Wednesday 21 May 2008

Another Rumor on Attacking Iran Bites the Dust

New York Times - United States

Who needs the morning coffee to jolt you awake, when you’ve got headlines like this one from The Jerusalem Post?

Bush intends to attack Iran before the end of his term

It’s provocative, that’s for sure. But it’s also wrong, according to The White House. In a statement issued later in the day, the president’s press secretary, Dana Perino, wielded one of the nastiest barbs in journalism, saying the article was “not worth the paper it’s written on” — after including the usual complaint about the “quoting [of] unnamed sources.”
The Post, in turn, quickly corrected its report, which was the easy part. But the farther that false news spreads on the Web, the more likely it is to remain in circulation.
The original report quickly sparked an eruption in the left-leaning blogosphere, including many readers who saw nothing remotely implausible in it. “That’s so surprising,” one commenter said. “NOT!”

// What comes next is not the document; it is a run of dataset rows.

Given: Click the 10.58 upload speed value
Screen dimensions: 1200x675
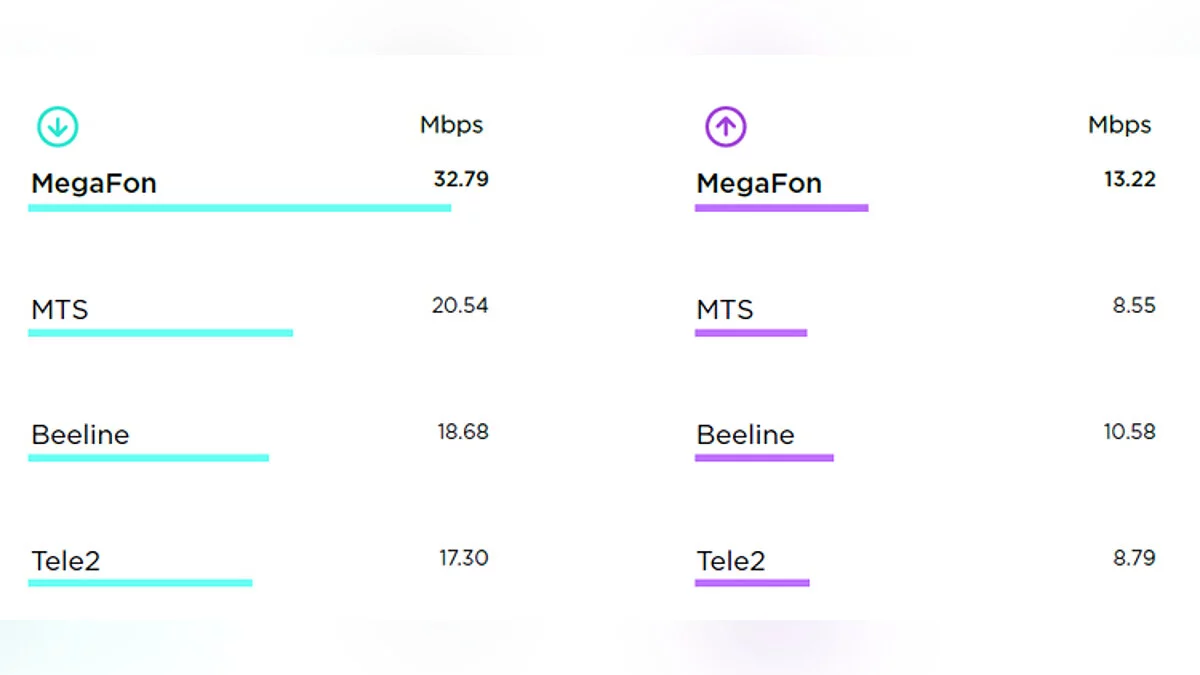Looking at the screenshot, I should pyautogui.click(x=1130, y=432).
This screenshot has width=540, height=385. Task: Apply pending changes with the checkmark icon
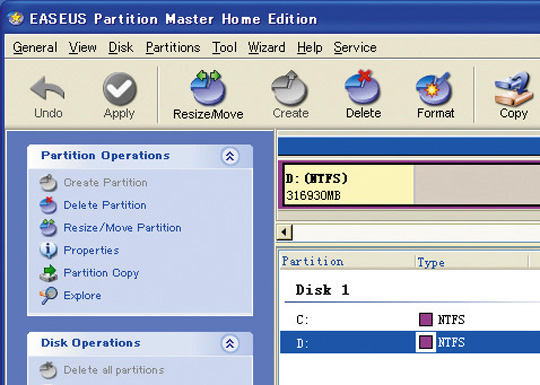120,89
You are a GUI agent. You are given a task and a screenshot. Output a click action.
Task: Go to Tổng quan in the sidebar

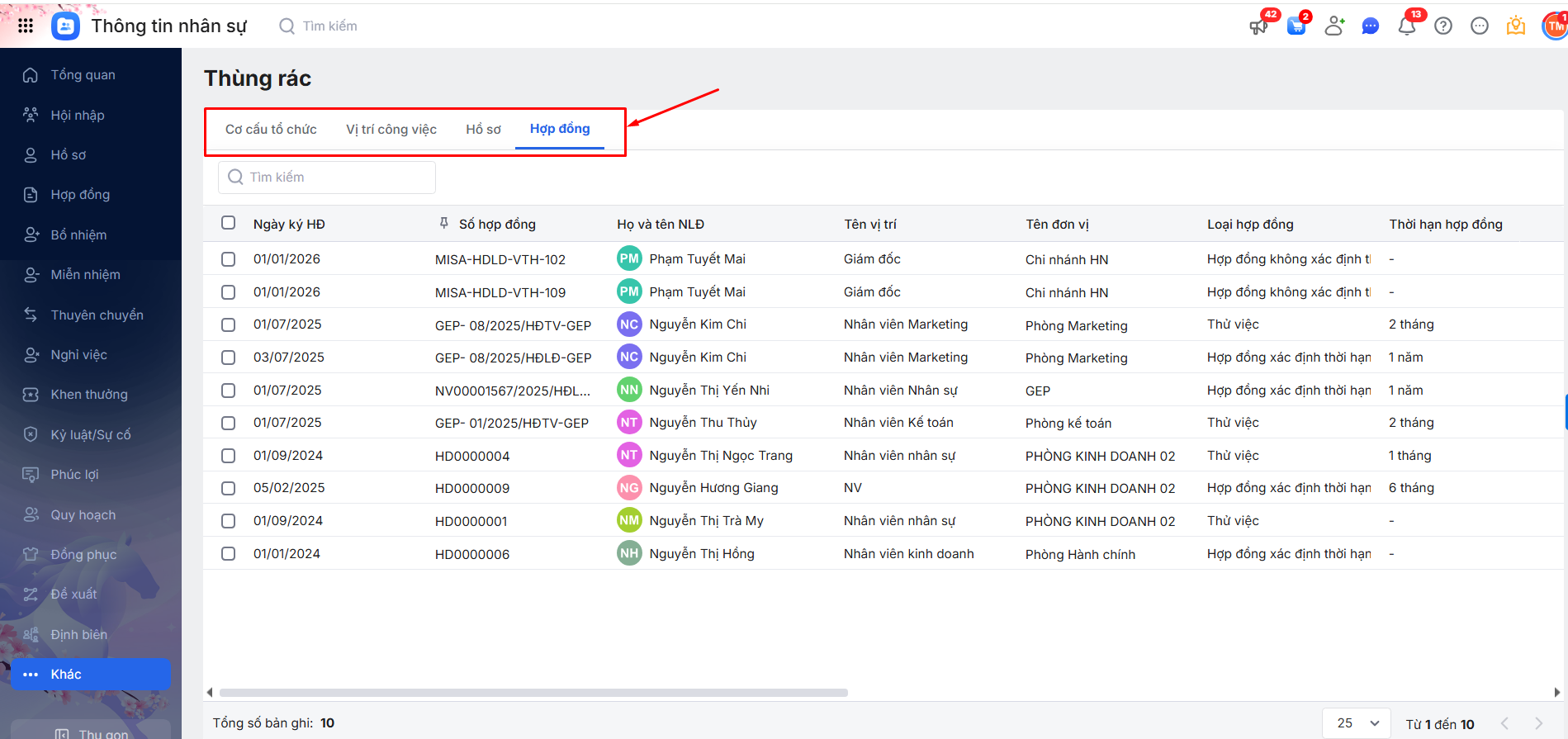point(83,75)
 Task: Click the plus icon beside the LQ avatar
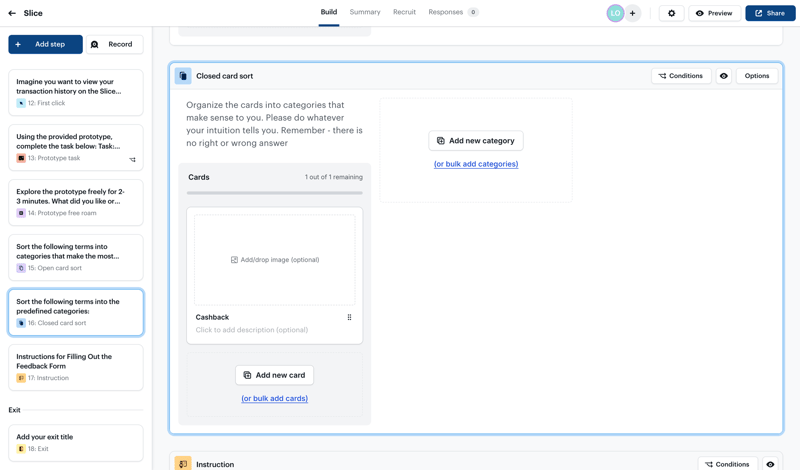pos(633,13)
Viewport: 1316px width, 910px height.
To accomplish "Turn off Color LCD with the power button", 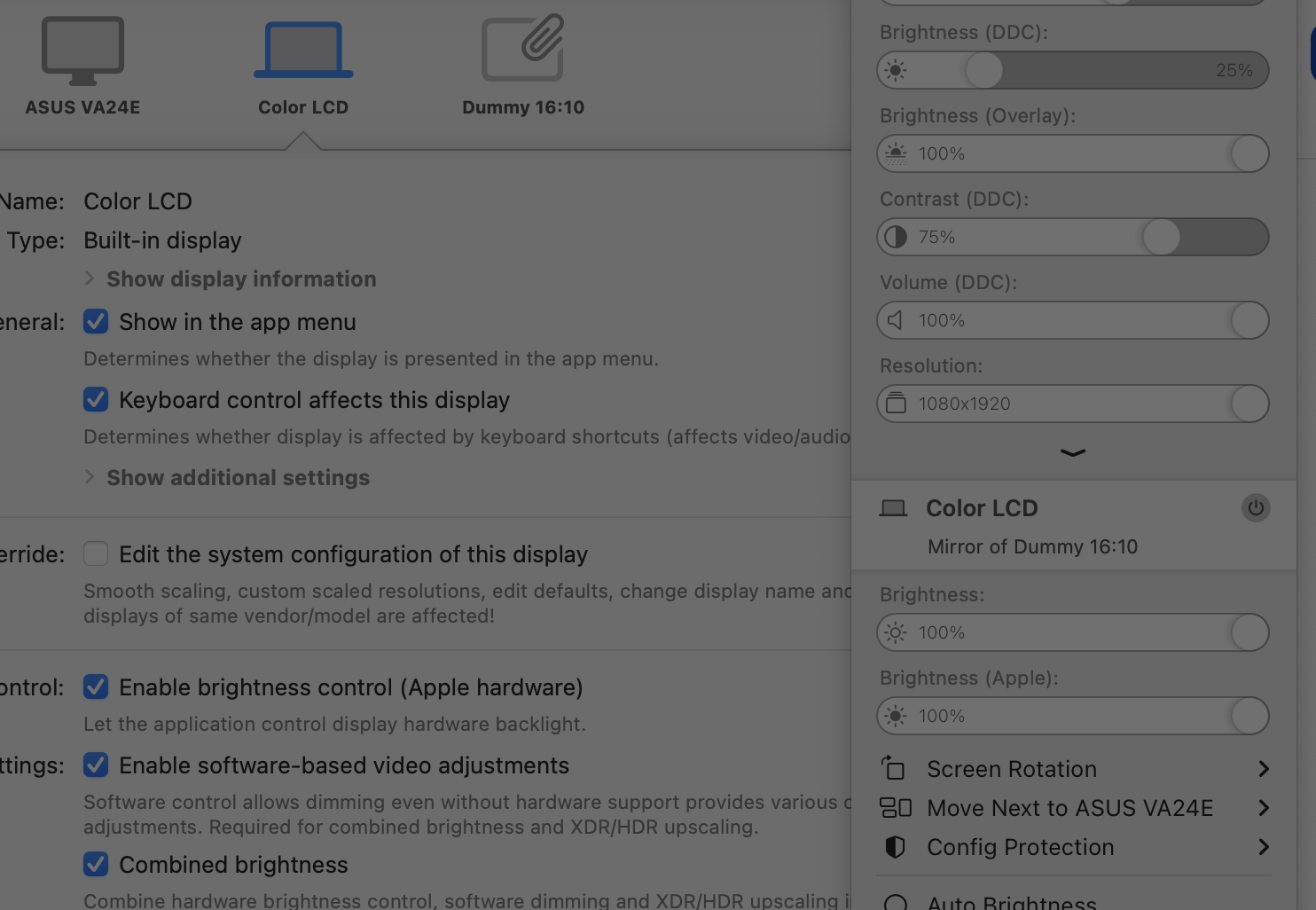I will (1255, 508).
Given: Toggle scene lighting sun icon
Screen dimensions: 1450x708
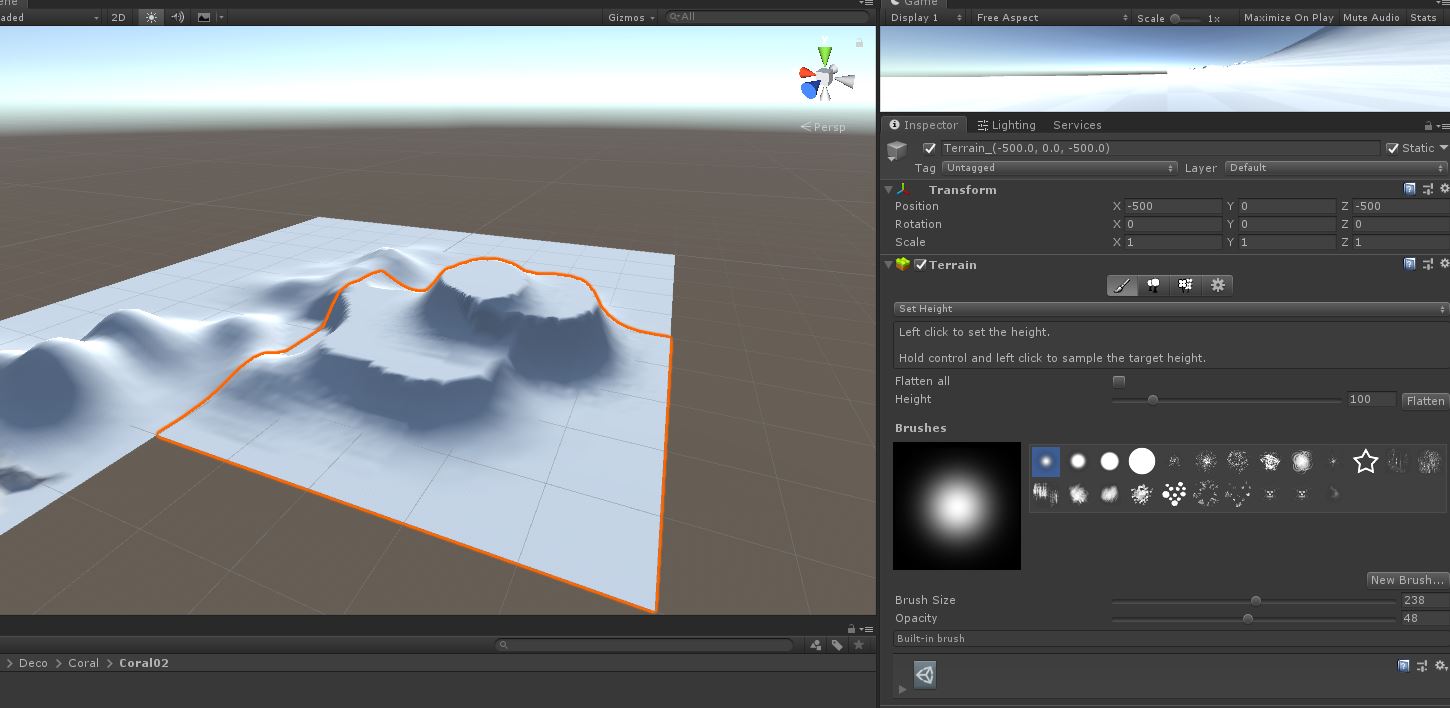Looking at the screenshot, I should pyautogui.click(x=151, y=17).
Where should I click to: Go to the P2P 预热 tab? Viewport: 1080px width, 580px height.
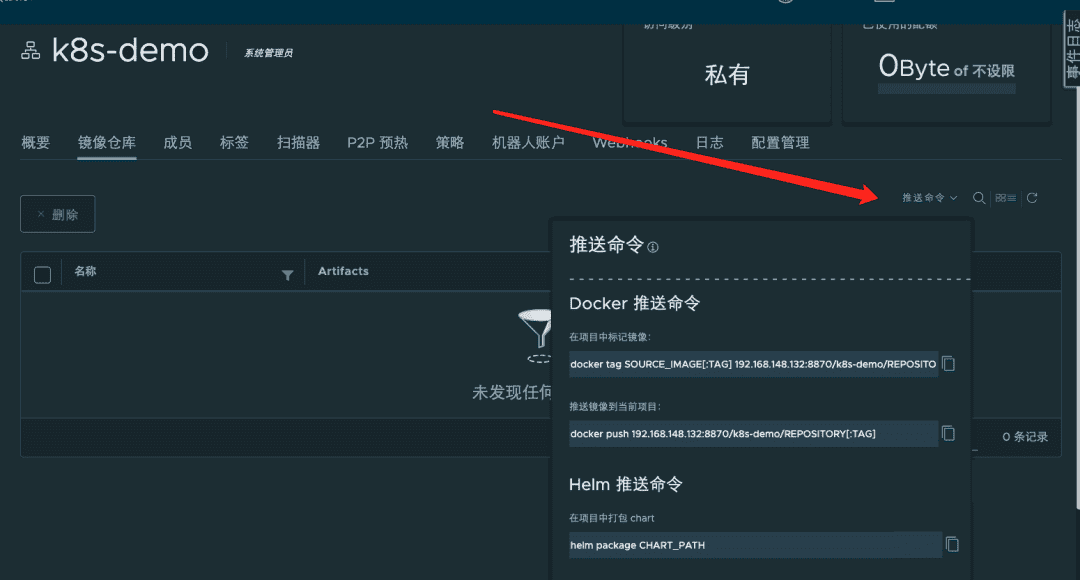(x=377, y=143)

Three of four Americans also express concern that the United States “will be too quick to use military force” against Iran.
On that, partisans disagree. Just 25 percent of Republicans are “very concerned” about the premature use of military force, compared with 57 percent of Democrats.
The administration has repeatedly denied any such intention. In April 2006, the White House slapped down an extensive and anonymous-source-laden report in The New Yorker on the details of war planning against Iran. “We along with the international community are pursuing a diplomatic solution to the issues surrounding Iran’s nuclear program,” Frederick Jones, a National Security Council spokesman, said.
Today’s denial included a similar line: “We are working to bring tough diplomatic and economic pressure on the Iranians to get them to change their behavior and to halt their uranium enrichment program.”
In February 2007, Iran’s supreme leader, Ayatollah Ali Khamenei, escalated the rhetorical battle with a warning to the United States about any attack: “No one would commit such a blunder and jeopardize the interests of his country and people.”
A few days later, Hans Blix, the former United Nations chief weapons inspector in Iraq, took up the issue of war with Iran in an Op-Ed essay, asserting that “hardly any foreign policy issue is hotter right now.”
By June, media reports had illuminated the lines within the Bush administration, pitting Secretary of State Condoleezza Rice against Vice President Cheney, a thread given new life in today’s report in Israel. Ms. Rice, of course, publicly dismissed any talk of divisions.
“The President of the United States has made it clear that we are on a course that is a diplomatic course,” Ms. Rice said. “That policy is supported by all of the members of the cabinet, and by the vice president of the United States.”
For good measure, Vladimir V. Putin, then the president of Russia and now the prime minister, sent his own shot across America’s bow, warning against military action during a visit to Tehran in October.
December brought a major threat-clearing moment: U.S. Finds Iran Halted Its Nuclear Arms Effort in 2003. But the tension built anew in January in the aftermath of a skirmish in the Strait of Hormuz. Tough talk has continued, with President Bush assailing any “appeasement” of Iran.
The back-and-forth is enough to make the most skilled spinmeisters dizzy. In fact, Ms. Perino’s predecessor as press secretary, Tony Snow, got tripped up almost exactly a year ago during his daily press briefing:
MR. SNOW: Let me put it this way: The use of force is off the table. All right? Let me be specific. That is what the President has said. Is that not correct?
Q Is off, or is not off?
MR. SNOW: I’m sorry — is not off the table. Thank you. (Laughter.) Yes, it’s on the table.
Of course, as long as the table remains set, the specter of war remains in the distance — that is, until it returns to the headlines, as it did today.